Savoy also raises the interesting question of what rights an author has to borrow or retell stories. It would be interesting to research authors who have changed details in order to suit “euphony” or some other poetic sensibility. I imagine that the list would be long. Are changing details in the name of harmony or rhyme accepted poetic devices? Should authors be allowed to disregard fact and bend truths? What are the rights and responsibilities of the author when retelling stories?

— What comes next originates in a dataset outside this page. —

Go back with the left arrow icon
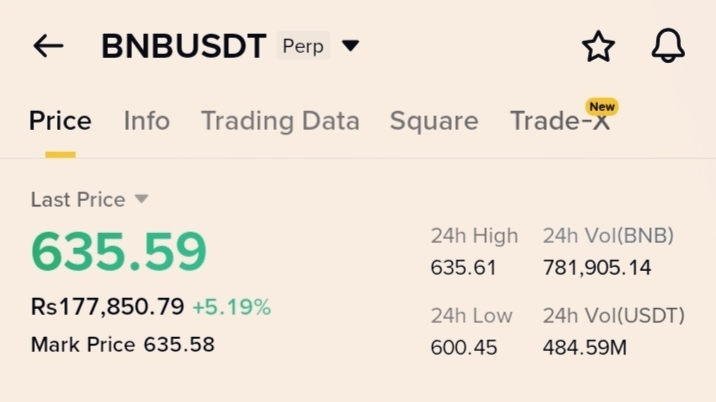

Furthermore, Savoy brings up questions of translation. I am currently translating a book of indigenous poetry, and so this question gets to the heart of my own project. At a recent conference, I asked about the decency of publishing my translation of an indigenous poet. Though this poet’s work does not exist in English, I thought, at first, that it would be excellent practice for my writing skills (translation is a great exercise for writers!). However, what began as an exercise to gain skill and thwart writers-block has turned into a pseudo-obsession. Due to significant cultural differences, however, I can never be sure that I understand the poet’s intention, sensibility, or meaning. More importantly, some of the notions simply don’t translate. Therefore, I wonder, is it acceptable to offer a partial first translation? This may be its only current path into English, but at what cost? I have yet to find a comfortable option.
I owe a great debt to Savoy for her intersectional work. In tracing the many histories, geographies, and cultures of this nation, she brought vital questions to the foreground.